ALBUQUERQUE, N.M. — Public art has the power to inspire curiosity.
It also encourages contemplation.
Not to mention it facilitates dialogue.
And it helps build community engagement by giving a sense of place.
This is the exact reason the Bernalillo County Public Arts Program continues to add to its collection.
As social distancing becomes part of the new normal, Kent Swanson, public art project coordinator, took some time to highlight five public art pieces around the county.
Swanson says one of the great things about public art is that you can experience it in so many different contexts.
“Public art can be found in our parks and open spaces, on streets medians, at bus stops, at community and senior centers, libraries, and municipal buildings throughout the county,” Swanson says.
“By taking the time to stop and truly be present with an artwork we can experience where we live, work and play in a totally different way. Public art is known to have health benefits as well.
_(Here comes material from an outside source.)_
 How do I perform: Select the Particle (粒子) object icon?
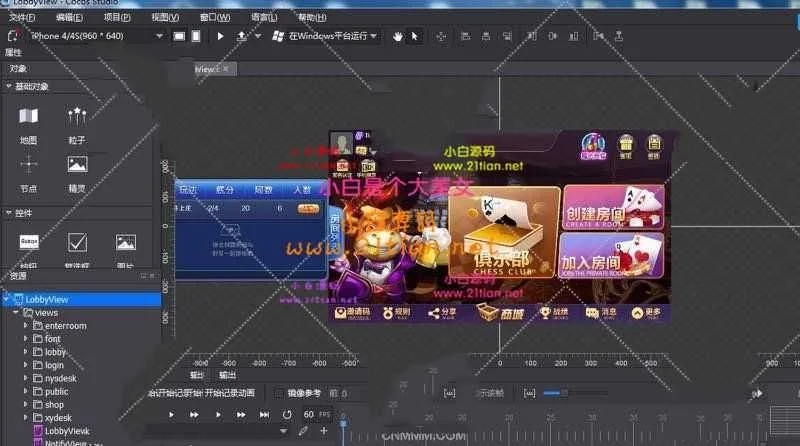77,118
There are studies that show that people in medical facilities that feature art can experience less anxiety, lower pain levels and faster healing.”
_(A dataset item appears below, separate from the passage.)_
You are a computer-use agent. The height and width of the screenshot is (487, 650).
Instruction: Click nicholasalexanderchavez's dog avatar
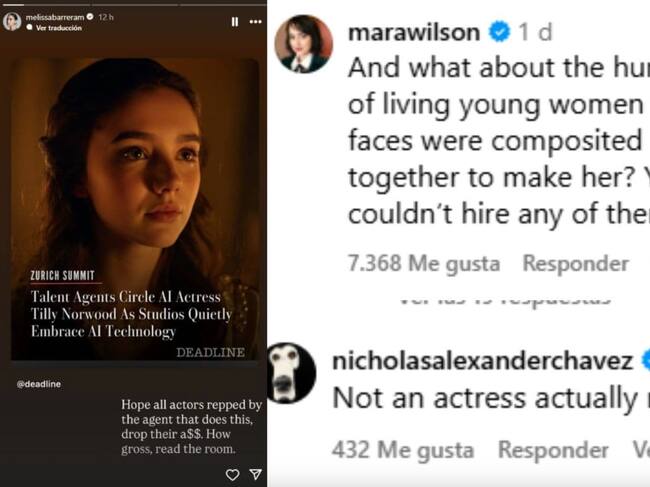click(x=293, y=373)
The pieces are in the open, so visitors can social distance responsibly.
Located on the Alameda Drain Trail, west of Second NW between Willow Road and Vineyard Road NW, sits “Grr-Hiss Masquerade.”
The piece is by Evelyn Rosenberg and Steve Borbas.
Swanson says it is one of the newest pieces in the county public art collection and was dedicated on Aug. 1, 2019.
The work is part of the “Outposts” public art project, a Bernalillo County Arts Board initiative, which aims to place 25 new public art works throughout the five districts of the county over several years.
“So far, four sculptures have been installed, located on Second Street on a new multi-use trail along the Alameda Drain,” Swanson says. “I encourage people to park their cars and walk the new trail, read about the history of this unique waterway on the plaques found on the trail.”
Travel down to the Rio Bravo Skate Park, 3912 Isleta SW, and visitors will find “La Corriente del Valle: The Flow of the Valley” by Joe Stephenson and Working Classroom.
The mural was completed in 2014.
Swanson says the mural is striking in that it captures so much of the history, culture and iconic places of the South Valley with vibrant colors and realistic imagery.
It’s also an immersive experience, he says.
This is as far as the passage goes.